**Raw data**.

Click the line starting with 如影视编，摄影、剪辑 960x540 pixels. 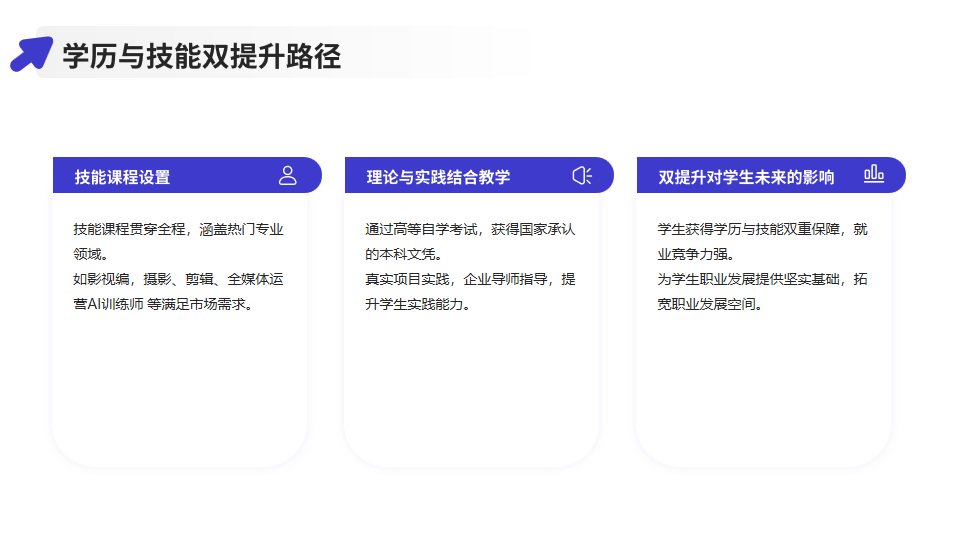pos(178,279)
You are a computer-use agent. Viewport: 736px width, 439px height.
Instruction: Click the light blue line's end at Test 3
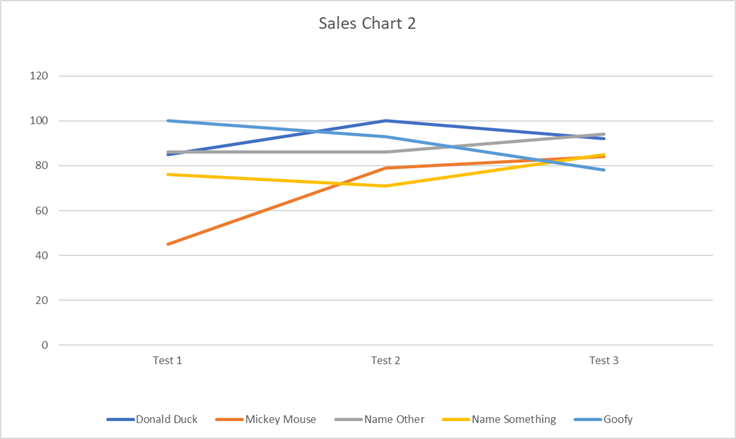603,170
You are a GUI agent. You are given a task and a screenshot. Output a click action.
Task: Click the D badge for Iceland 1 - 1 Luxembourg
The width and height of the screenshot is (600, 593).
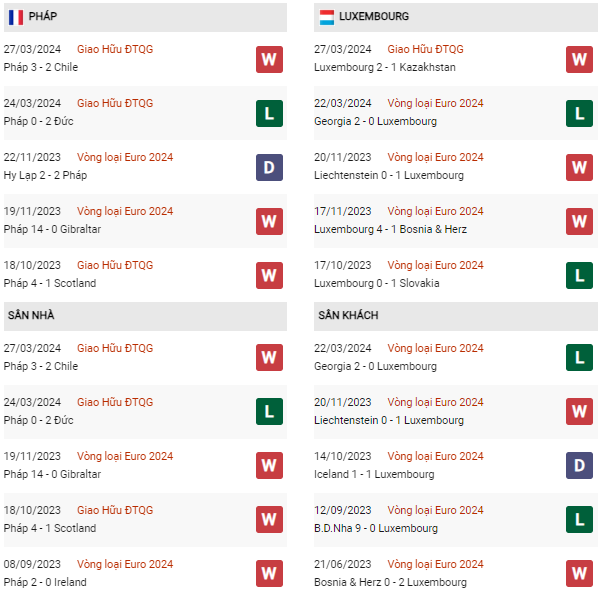pyautogui.click(x=579, y=465)

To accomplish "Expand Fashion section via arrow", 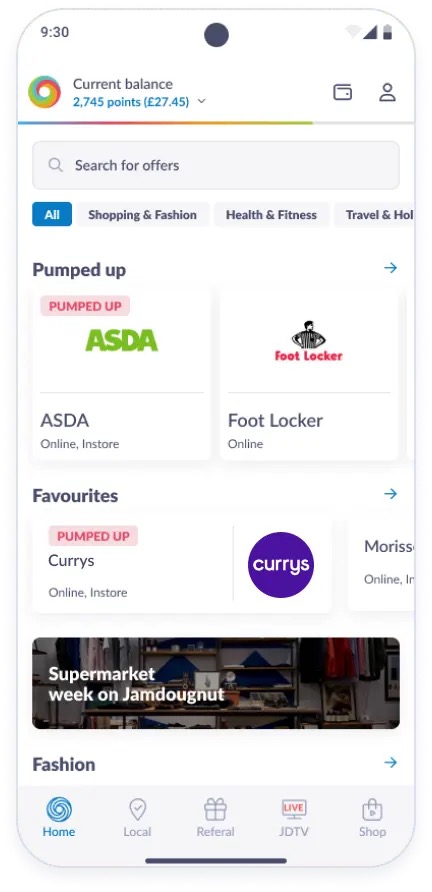I will [390, 762].
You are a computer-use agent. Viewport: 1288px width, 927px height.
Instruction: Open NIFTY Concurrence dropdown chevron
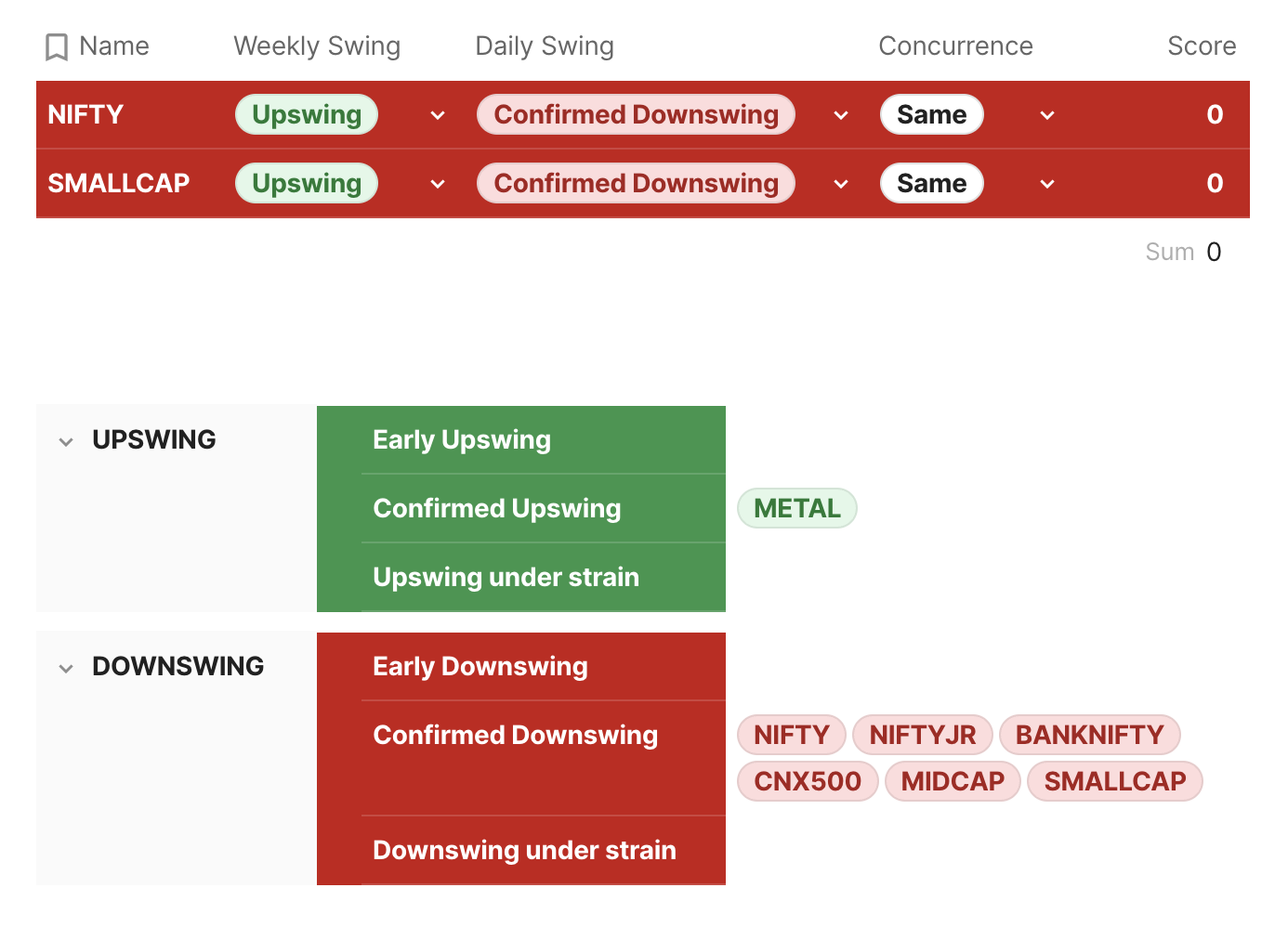pos(1047,115)
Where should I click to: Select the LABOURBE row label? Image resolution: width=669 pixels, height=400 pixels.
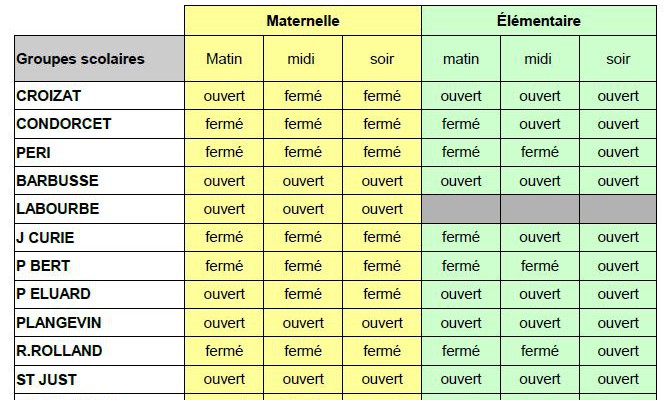[x=99, y=209]
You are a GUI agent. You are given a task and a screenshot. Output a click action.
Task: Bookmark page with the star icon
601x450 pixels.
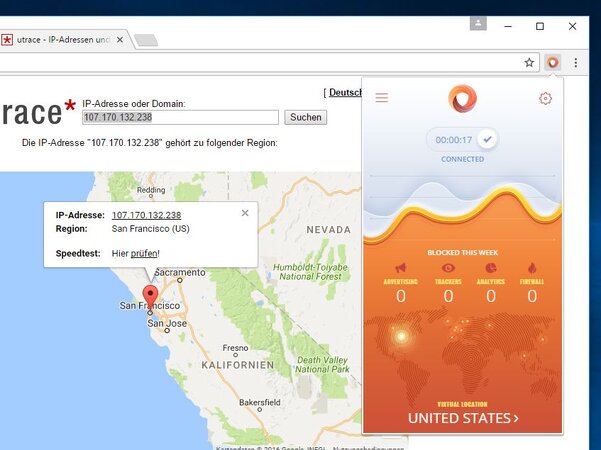click(x=529, y=62)
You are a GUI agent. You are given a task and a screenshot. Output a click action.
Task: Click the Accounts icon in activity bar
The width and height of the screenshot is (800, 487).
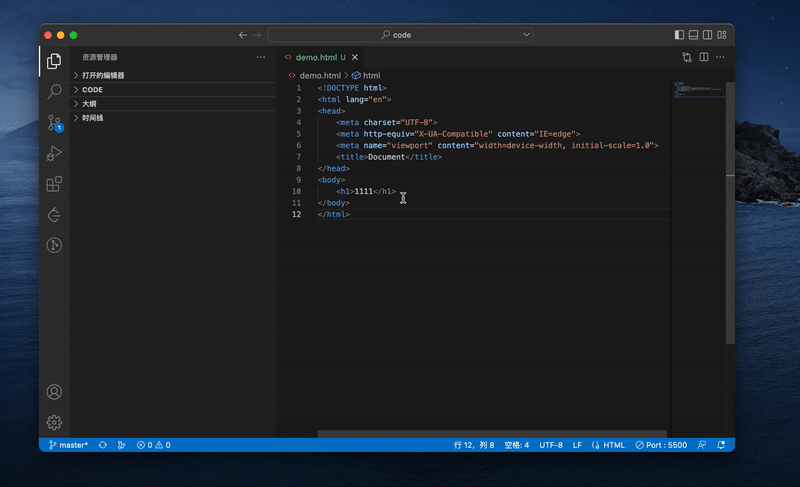tap(54, 392)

**Task statement**.
Starting at the line that contains "You are a computer-use agent. Viewport: 1288px" and ending with the last line of the data, transcribe every line exactly; skip the pictures.

**Your solution**.
You are a computer-use agent. Viewport: 1288px width, 927px height.
Instruction: Open NIFTY Concurrence dropdown chevron
pos(1047,115)
Where should I click to: Select the LABOURBE row label? Image resolution: width=669 pixels, height=400 pixels.
[x=99, y=209]
You are a GUI agent. You are given a task and a screenshot. Output a click action.
Task: Bookmark page with the star icon
601x450 pixels.
click(x=529, y=62)
You are a GUI agent. You are given a task and a screenshot. Output a click action.
Task: Click the Accounts icon in activity bar
The width and height of the screenshot is (800, 487).
tap(54, 392)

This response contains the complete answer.